Pria Ini Nikahi Pujaan Hatinya di Kantor Polisi Meski Berstatus Tahanan

Pria Ini Nikahi Pujaan Hatinya di Kantor Polisi Meski Berstatus Tahanan – Jeruji besi tidak berubah menjadi penghambat cinta pasangan sejati ini. Guntur Agung Satria (21) menikah dengan kesayangan hatinya walau ia berstatus tahanan.

Gadis kesayangan hatinya Masrifatus Malvin Romadhoni (22) juga ikhlas. Di ikhlas walau menikah di kantor polisi. Guntur sendiri ialah tahanan Sat Selanjutnya Polres Nganjuk atas masalah kecelakaan yg memicu korban wafat.

Guntur, sang pengantin pria juga begitu puas walau menikah di kantor polisi. “Sudah lama sudah ide menikah ini hari serta tdk menyangka menikah di polres sebab masalah kecelakaan itu. Alhamdulillah terima kasih pada Kapolres Nganjuk serta jajarannya atas surprise ini,” papar Guntur pada wartawan di kursi pelaminan aula polres Nganjuk.

Perihal seirama pun dikatakan oleh mempelai wanita yg keluarganya telah pesan beberapa perabotan pesta pernikahan umumnya. “Telah persiapan pesan tenda pesan undangan ke percetakan namun kami batalkan,” papar mempelai wanita Masrifatus.

Selain itu Kapolres Nganjuk AKBP Dewa Nyoman Nanta Wiranta dalam sambutannya menyampaikan Polres Nganjuk ingin menyuport serta memberikan layanan terunggul pada siapa saja melalui pernikahan walaupun berperan masalah serta telah merencanakan menikah.

Dewa memberikan semua cost pernikahan Guntur serta Masrifatus dijamin oleh Polres Nganjuk. Dekorasi pelaminan catering dan rias temanten serta gedung pihak ke dua mempelai tdk ditarik cost atau gratis.

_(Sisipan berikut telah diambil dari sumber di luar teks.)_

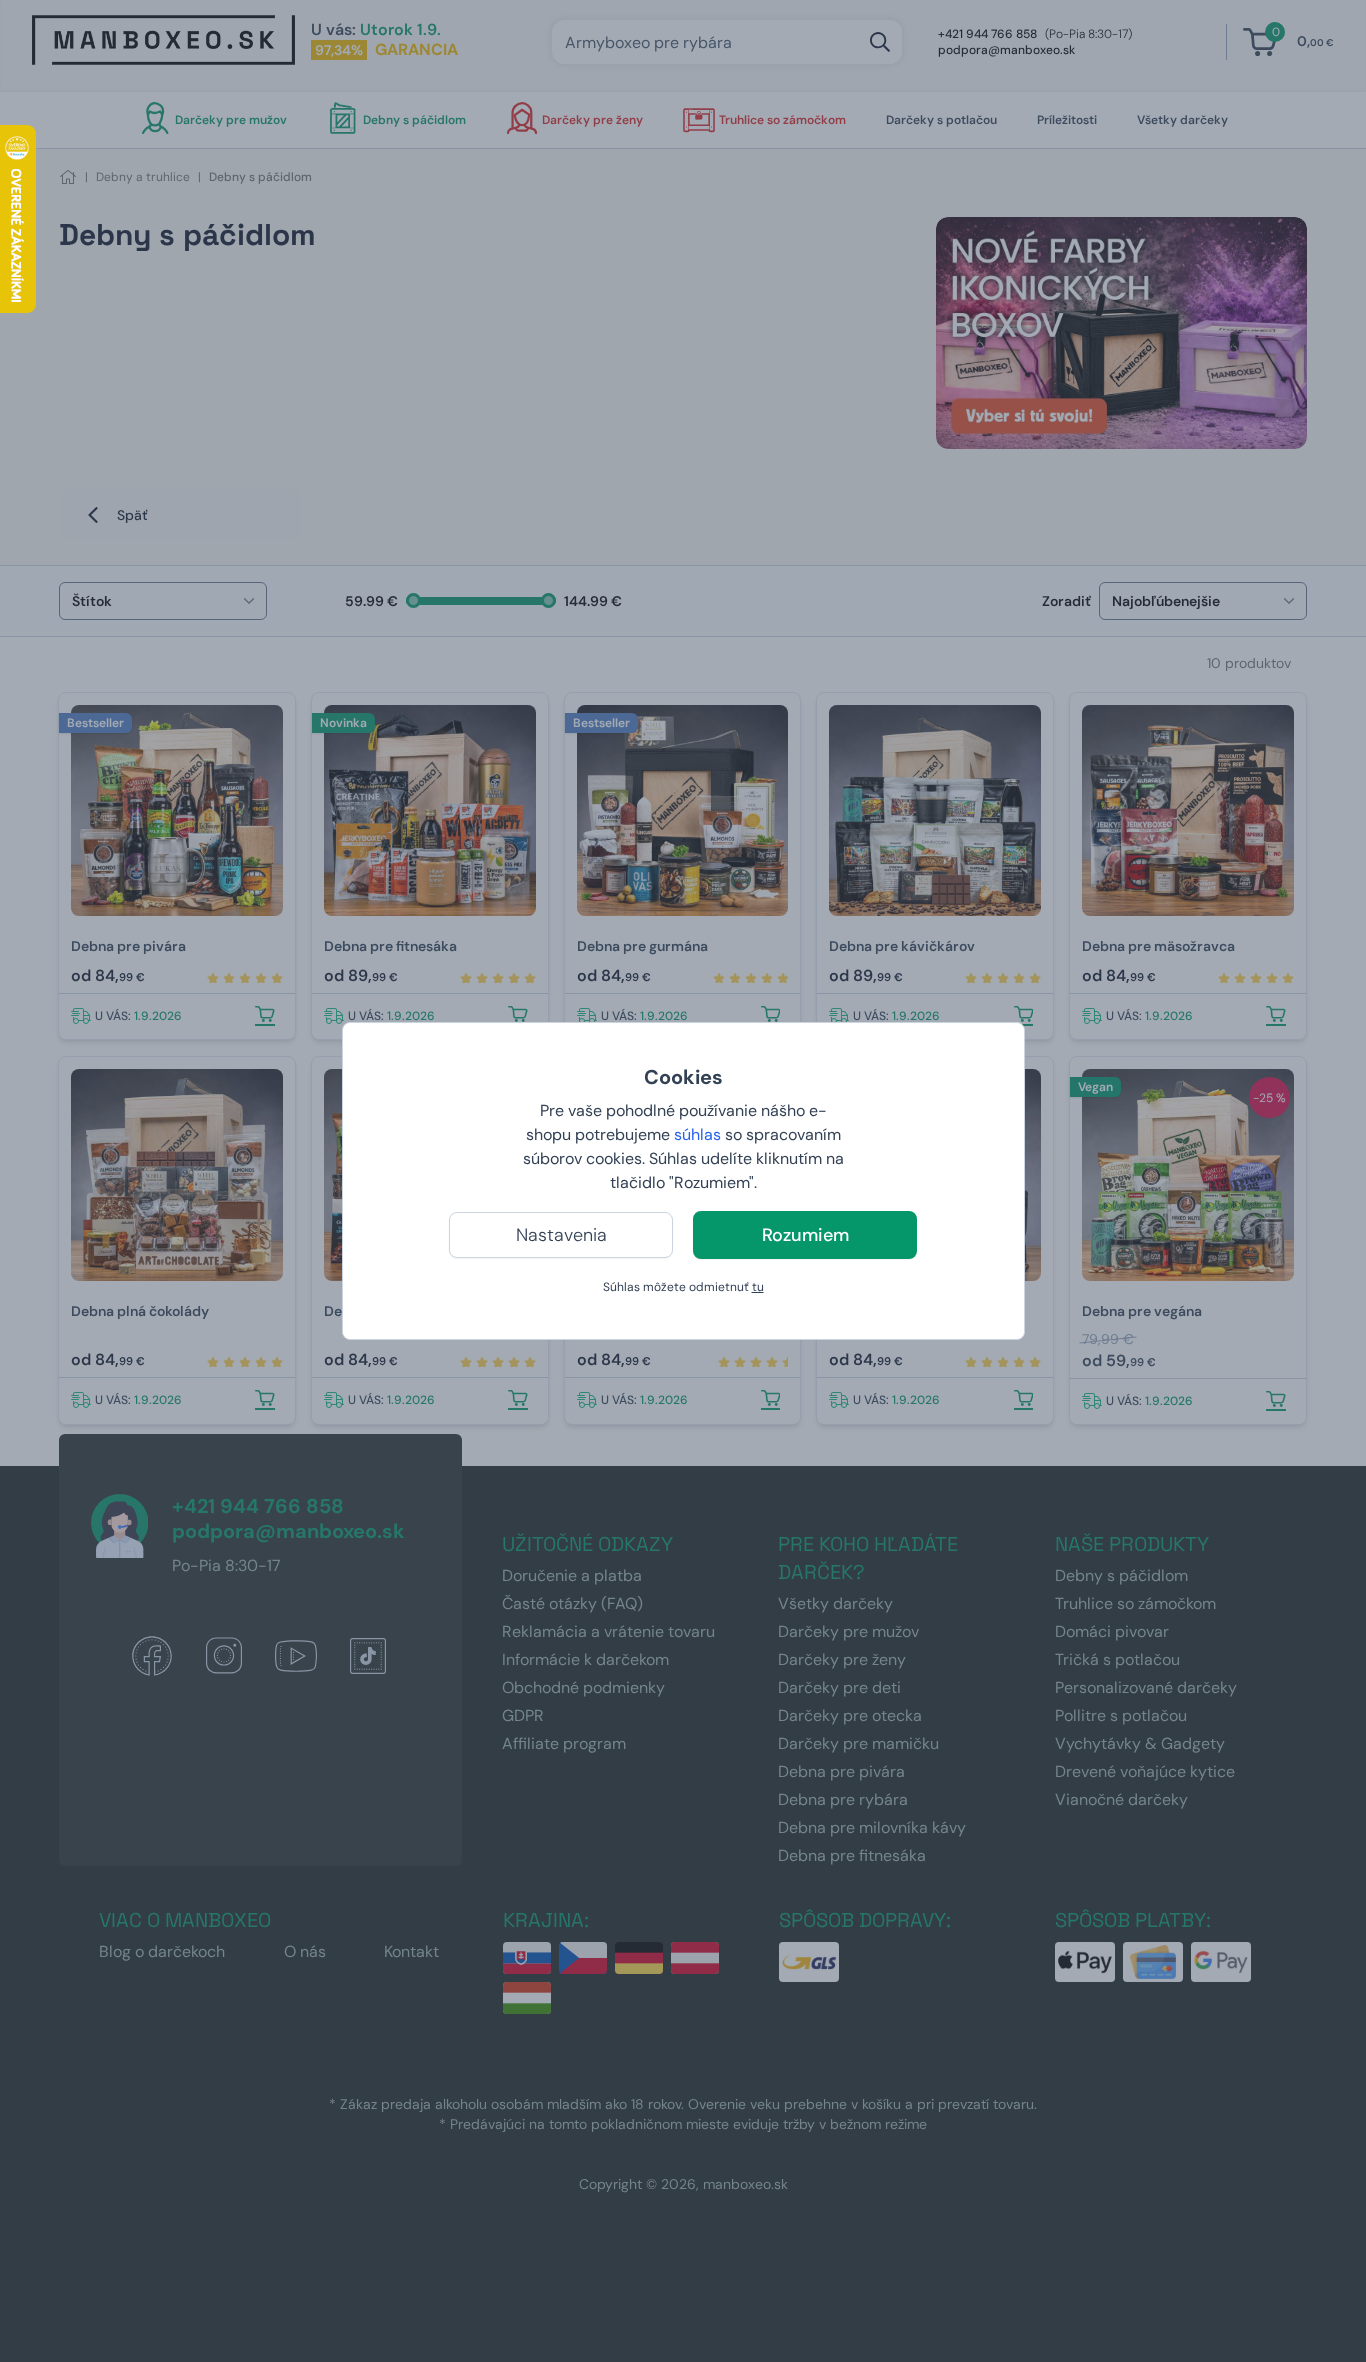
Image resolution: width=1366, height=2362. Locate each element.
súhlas (697, 1134)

Didapati Guntur dipakai clausal 310 ayat 4 terancam hukuman enam tahun penjara berperan masalah kecelakaan. Kecelakaan itu berlangsung pada 3 Desember 2018 yg memicu wafat.

Korban wafat yaitu Sudarti (70) penduduk Desa Sonoageng Kecamatan Prambon Nganjuk. Korban waktu naik sepeda angin tertabrak oleh Guntur waktu mengendarai Honda BeAT bernopol AG 3540 JN di muka mapolsek Prambon.

Pernikahan ini pula dikunjungi oleh pimpinan forkopimda Kabupaten Nganjuk. Selesai akad nikah ke dua mempelai diarak ketujuan pelaminan aula polres dengan berjalan kaki. Taburan bunga melati serta mawar nampak menghiasi ke dua mempelai.

Selesai resmi serta pemberian perkataan selamat di panggung pelaminan ke dua mempelai dibawa buat berjoget Morena serta melempar bunga pengantin sebagai rebutan anggota polisi yg masih tetap lajang. Rebutan dengan angan-angan anggota polisi yg lajang dapat tertular lekas menikah.

Selesai acara ke dua mempelai itu mesti berpisah sebab sang pengantin pria kembali masuk ruangan tahanan. Pengantin wanita pulang tidak ada malam pertama serta bulan madu seperti pengantin baru.